Description of the task
The output has to be the full set of records, reproduced exactly, minus any picture.

Dataset entries
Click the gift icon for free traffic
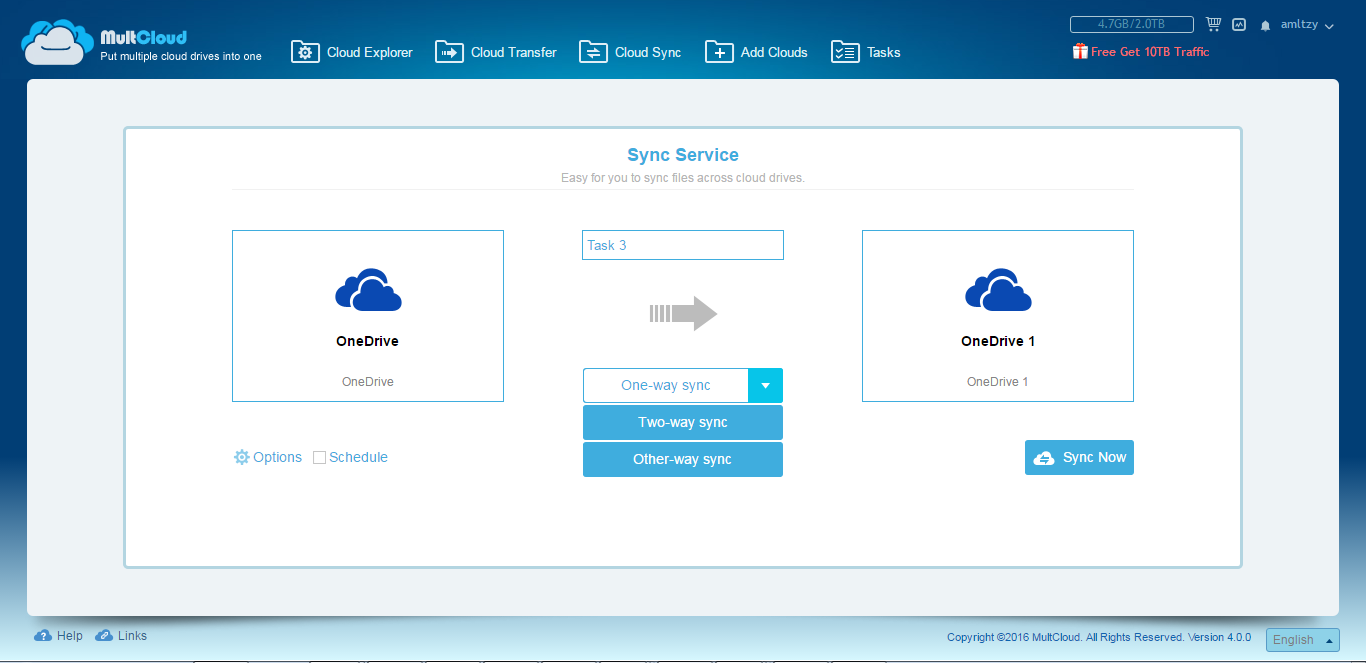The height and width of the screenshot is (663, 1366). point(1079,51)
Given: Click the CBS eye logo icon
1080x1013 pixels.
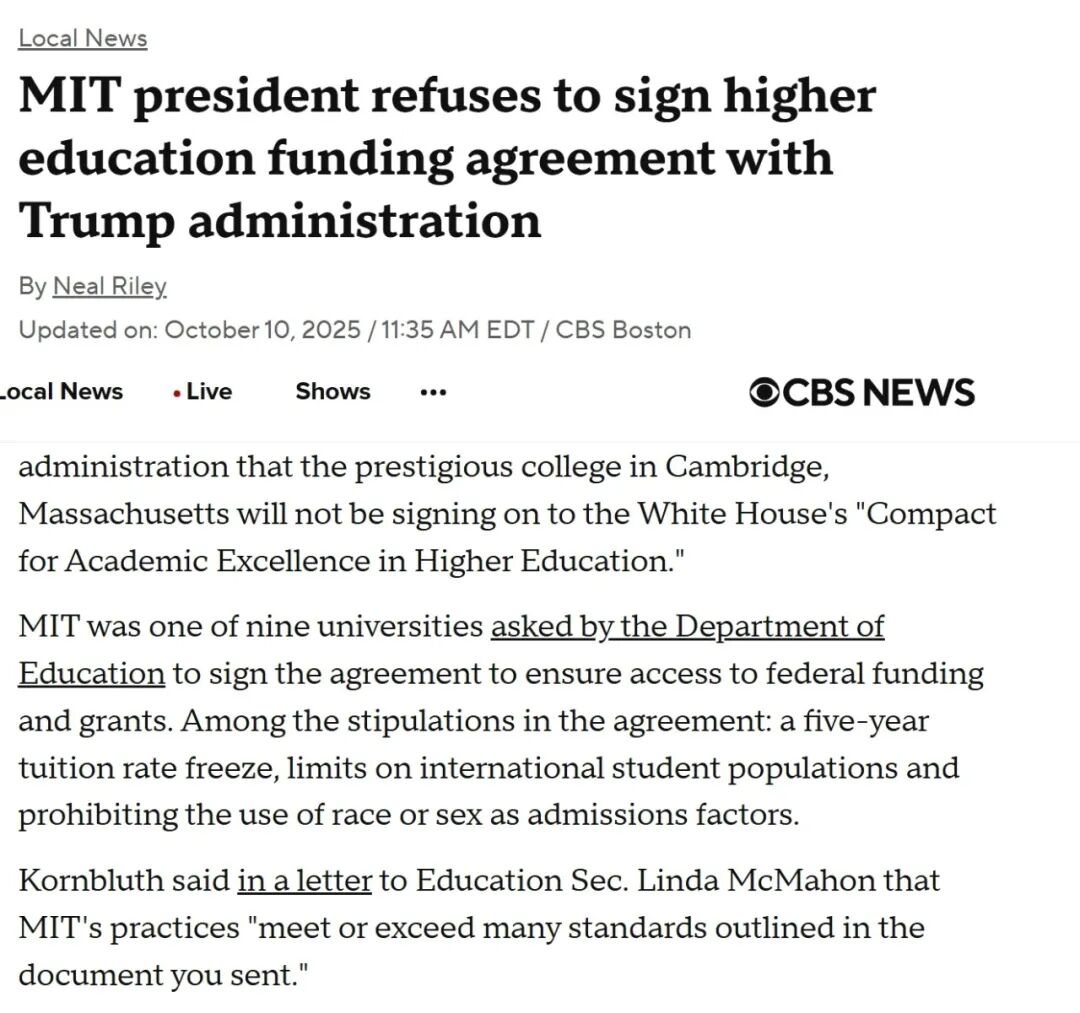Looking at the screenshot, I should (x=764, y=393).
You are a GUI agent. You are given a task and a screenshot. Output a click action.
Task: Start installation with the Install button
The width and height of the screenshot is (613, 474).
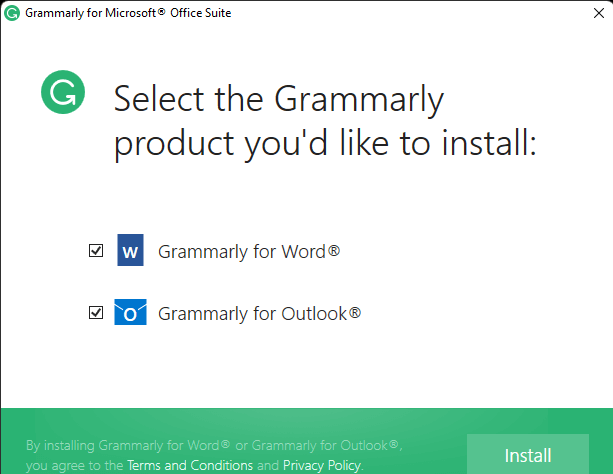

Result of this exercise
Click the gift icon for free traffic
The height and width of the screenshot is (663, 1366). point(1079,51)
Given: Click the CBS eye logo icon
1080x1013 pixels.
Looking at the screenshot, I should (x=764, y=393).
You are a GUI agent. You are given a task and a screenshot. Output a click action.
Task: Start installation with the Install button
The width and height of the screenshot is (613, 474).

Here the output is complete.